Pour le Gabonais, quels que soient nos combats, il y a toujours une leçon à en tirer, mais avant toute chose, il est important d’accepter sa réalité et de s’y adapter comme on le peut.
« Nous sommes des athlètes et notre travail c’est aussi de s’adapter ; il y a des choses qu’on ne peut pas contrôler. Il y a des choses qu’on peut contrôler, comme à l’entraînement, notre forme physique etc., mais quelque chose comme ça, ça nous dépasse et on doit faire l’effort de nous adapter. Je sais que c’est une situation compliquée qui ralentit le rythme, mais c’est ralenti pour tout le monde », soutient le sportif.
« Ça permet justement de régler peut-être des problèmes, d’apporter des solutions sur des situations que nous n’avions pas le temps de régler, parce que nous étions occupés, parce que je ne vous cache rien, un sportif de haut niveau, il est tout le temps à cent à l’heure, il a toujours un programme à faire : entraînements, compétitions, préparation, même lorsqu’il est en train de se reposer, il prend ce temps-là pour faire autre chose. Et aujourd’hui c’est beaucoup plus calme, on a beaucoup plus le temps d’observer, on a beaucoup plus le temps de profiter de petits moments que nous n’avons pas forcément le temps de remarquer quand on est en pleine activité », ajoute-t-il.

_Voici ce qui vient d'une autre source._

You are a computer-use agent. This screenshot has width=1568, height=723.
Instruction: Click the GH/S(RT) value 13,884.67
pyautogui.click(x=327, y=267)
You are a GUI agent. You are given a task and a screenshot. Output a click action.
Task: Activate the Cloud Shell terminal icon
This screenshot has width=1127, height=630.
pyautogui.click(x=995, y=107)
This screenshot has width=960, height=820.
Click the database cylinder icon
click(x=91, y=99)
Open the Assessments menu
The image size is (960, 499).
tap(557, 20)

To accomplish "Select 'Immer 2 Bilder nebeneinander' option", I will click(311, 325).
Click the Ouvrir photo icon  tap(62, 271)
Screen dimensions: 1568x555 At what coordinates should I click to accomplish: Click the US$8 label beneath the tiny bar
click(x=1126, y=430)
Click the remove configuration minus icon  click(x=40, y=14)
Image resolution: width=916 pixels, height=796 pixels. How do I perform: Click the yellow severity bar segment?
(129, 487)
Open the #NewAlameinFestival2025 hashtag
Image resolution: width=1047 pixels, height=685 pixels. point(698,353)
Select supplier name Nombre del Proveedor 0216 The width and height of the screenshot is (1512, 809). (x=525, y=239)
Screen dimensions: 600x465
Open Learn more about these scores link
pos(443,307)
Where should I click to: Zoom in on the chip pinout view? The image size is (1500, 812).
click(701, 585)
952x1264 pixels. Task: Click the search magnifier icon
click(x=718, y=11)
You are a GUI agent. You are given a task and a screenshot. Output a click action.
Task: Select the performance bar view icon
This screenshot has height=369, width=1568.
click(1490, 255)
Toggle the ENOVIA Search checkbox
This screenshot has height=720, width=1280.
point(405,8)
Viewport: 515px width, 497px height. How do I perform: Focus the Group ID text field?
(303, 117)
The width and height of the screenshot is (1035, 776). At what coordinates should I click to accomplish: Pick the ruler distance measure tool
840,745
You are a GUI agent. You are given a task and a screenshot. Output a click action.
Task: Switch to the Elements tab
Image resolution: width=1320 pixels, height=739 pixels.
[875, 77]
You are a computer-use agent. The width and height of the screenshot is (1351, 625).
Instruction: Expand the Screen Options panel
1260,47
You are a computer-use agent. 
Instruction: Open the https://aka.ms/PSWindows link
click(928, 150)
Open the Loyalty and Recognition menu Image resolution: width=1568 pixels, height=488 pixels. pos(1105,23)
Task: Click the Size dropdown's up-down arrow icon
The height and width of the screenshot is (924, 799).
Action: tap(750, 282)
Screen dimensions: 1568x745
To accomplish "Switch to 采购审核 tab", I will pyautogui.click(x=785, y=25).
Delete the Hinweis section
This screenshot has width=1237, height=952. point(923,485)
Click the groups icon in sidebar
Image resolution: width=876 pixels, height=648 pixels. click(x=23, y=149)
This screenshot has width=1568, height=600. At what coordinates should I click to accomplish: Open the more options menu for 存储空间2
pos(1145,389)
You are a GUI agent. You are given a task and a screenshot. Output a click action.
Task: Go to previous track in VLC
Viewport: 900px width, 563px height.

Très croyant, Anthony Obame refuse de voir dans les événements qui arrivent une fatalité et ne pense pas que 2020 est une année perdue, car l’une des leçons qu’il retient de sa carrière est que l’on apprend aussi beaucoup dans l’adversité.
« Ce sont les épreuves de la vie qui m’ont fait comprendre qu’effectivement, oui je suis un homme, oui que je suis un champion, mais je peux perdre ma santé, je peux perdre tout ce qui fait en sorte que j’aie cette confiance en moi, je peux tout perdre, les hommes vont me tourner le dos, mais le seul qui sera là pour me relever me restaurer, c’est le Seigneur et c’est ce qui s’est passé dans ma vie », dit-il.
2014 restera pour Anthony Obame une année charnière, qui a fait suite à une glorieuse période et sa médaille d’argent olympique de 2012, son titre de champion du monde de 2013 et sa médaille d’or aux championnats d’Afrique de 2014.
Obame était alors sur le toit du monde et sa chute n’en a été que plus vertigineuse. « Pour un champion, le cauchemar d’un sportif c’est la blessure. J’ai eu tellement de blessures qui m’ont fait passer à côté de grands événements », explique-t-il.
Entre 2014 et 2015, Anthony Obame a subi plusieurs opérations. « Là où il y avait les médecins, là où il y avait la famille, là où il y avait tout, mais lorsqu’on va dans une descente – entre guillemets parce que c’est pas l’enfer – mais dans une descente comme celle-là, revenir au haut niveau, revenir au top, à part la motivation, à part le travail, c’est le Seigneur qui m’a restauré, et c’est le Seigneur qui est mon appui, même dans mes combats dans mes projets, je lui confie mes projets et je sais que tôt ou tard j’aurai la victoire », dit-il.
« Et je sais que je ne suis pas parfait, mais mon combat c’est de m’attacher à sa parole », dit-il. « Dans l’épreuve, je regarde au Seigneur, parce que je suis confronté à une épreuve, seulement parce qu’il est possible pour moi de la surmonter, c’est comme ça que je vois les choses ».
Ainsi, pour Anthony Obame, l’épreuve est faîte pour être surmontée et son message au monde est : « de ne pas prendre peur, de garder courage, d’être responsable, de rester chez soi, parce qu’en se protégeant on protège aussi les autres et on permet de résoudre ce problème, éradiquer cette maladie le plus vite possible. »
« Moi je suis de tout cœur avec le corps médical, je suis de tout cœur avec tous ceux qui luttent pour cette victoire parce que ce sera une victoire et nous pourrons aller aux Jeux Olympiques plus sereinement ».
Tel est donc à son niveau le nouveau défi d’Anthony Obame, qui a fait du combat un art de vivre car pour lui « tant qu’il y a de la vie, il y a de l’espoir ».